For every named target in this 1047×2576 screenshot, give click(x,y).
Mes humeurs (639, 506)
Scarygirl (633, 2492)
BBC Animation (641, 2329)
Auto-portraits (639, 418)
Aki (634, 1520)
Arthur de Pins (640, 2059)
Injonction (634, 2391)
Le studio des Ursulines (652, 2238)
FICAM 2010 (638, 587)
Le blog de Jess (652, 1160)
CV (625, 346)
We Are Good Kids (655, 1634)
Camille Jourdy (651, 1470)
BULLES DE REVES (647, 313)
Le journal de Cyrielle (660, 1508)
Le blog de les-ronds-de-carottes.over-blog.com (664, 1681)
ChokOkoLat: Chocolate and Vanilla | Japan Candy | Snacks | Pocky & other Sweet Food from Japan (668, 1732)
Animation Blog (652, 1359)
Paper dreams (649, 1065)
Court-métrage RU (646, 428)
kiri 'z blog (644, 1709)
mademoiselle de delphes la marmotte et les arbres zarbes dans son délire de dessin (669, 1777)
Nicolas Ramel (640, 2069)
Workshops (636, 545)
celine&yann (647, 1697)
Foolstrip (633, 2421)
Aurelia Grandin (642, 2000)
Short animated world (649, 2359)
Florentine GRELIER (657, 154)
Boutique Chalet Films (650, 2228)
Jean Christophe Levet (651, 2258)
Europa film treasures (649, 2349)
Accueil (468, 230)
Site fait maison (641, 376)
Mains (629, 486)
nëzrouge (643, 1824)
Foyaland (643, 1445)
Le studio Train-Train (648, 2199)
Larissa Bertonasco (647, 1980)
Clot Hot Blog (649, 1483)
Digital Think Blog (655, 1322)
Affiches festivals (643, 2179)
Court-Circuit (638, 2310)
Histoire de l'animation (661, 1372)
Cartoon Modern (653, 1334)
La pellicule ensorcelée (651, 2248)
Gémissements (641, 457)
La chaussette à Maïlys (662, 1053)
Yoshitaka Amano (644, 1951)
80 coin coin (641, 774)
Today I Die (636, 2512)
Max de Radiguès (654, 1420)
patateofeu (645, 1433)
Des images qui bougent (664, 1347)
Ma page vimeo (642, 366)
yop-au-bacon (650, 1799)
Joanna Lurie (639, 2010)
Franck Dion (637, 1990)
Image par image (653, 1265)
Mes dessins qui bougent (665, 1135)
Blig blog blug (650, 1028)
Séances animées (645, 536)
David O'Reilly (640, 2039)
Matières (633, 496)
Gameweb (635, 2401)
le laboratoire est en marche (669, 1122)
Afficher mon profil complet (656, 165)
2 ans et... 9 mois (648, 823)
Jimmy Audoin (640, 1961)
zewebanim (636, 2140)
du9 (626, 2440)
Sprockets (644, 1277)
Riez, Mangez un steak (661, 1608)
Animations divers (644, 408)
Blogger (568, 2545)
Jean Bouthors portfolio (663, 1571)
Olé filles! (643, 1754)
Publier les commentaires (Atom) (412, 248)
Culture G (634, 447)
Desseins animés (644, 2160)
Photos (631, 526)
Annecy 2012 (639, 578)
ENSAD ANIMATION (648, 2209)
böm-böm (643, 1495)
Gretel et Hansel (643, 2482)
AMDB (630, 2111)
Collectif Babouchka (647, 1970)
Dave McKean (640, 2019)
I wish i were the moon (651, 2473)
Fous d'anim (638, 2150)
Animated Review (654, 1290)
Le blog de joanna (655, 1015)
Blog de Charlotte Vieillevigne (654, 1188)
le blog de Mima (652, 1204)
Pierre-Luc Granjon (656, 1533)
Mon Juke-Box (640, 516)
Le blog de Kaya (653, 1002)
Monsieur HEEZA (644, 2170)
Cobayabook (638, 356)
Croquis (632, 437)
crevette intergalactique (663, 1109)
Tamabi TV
══════
• WHAT IS EXPECTED: Go through the listing above and return each line where the word "studio" occurs.

• EXERCISE ANSWER:
Le studio des Ursulines (652, 2238)
Le studio Train-Train (648, 2199)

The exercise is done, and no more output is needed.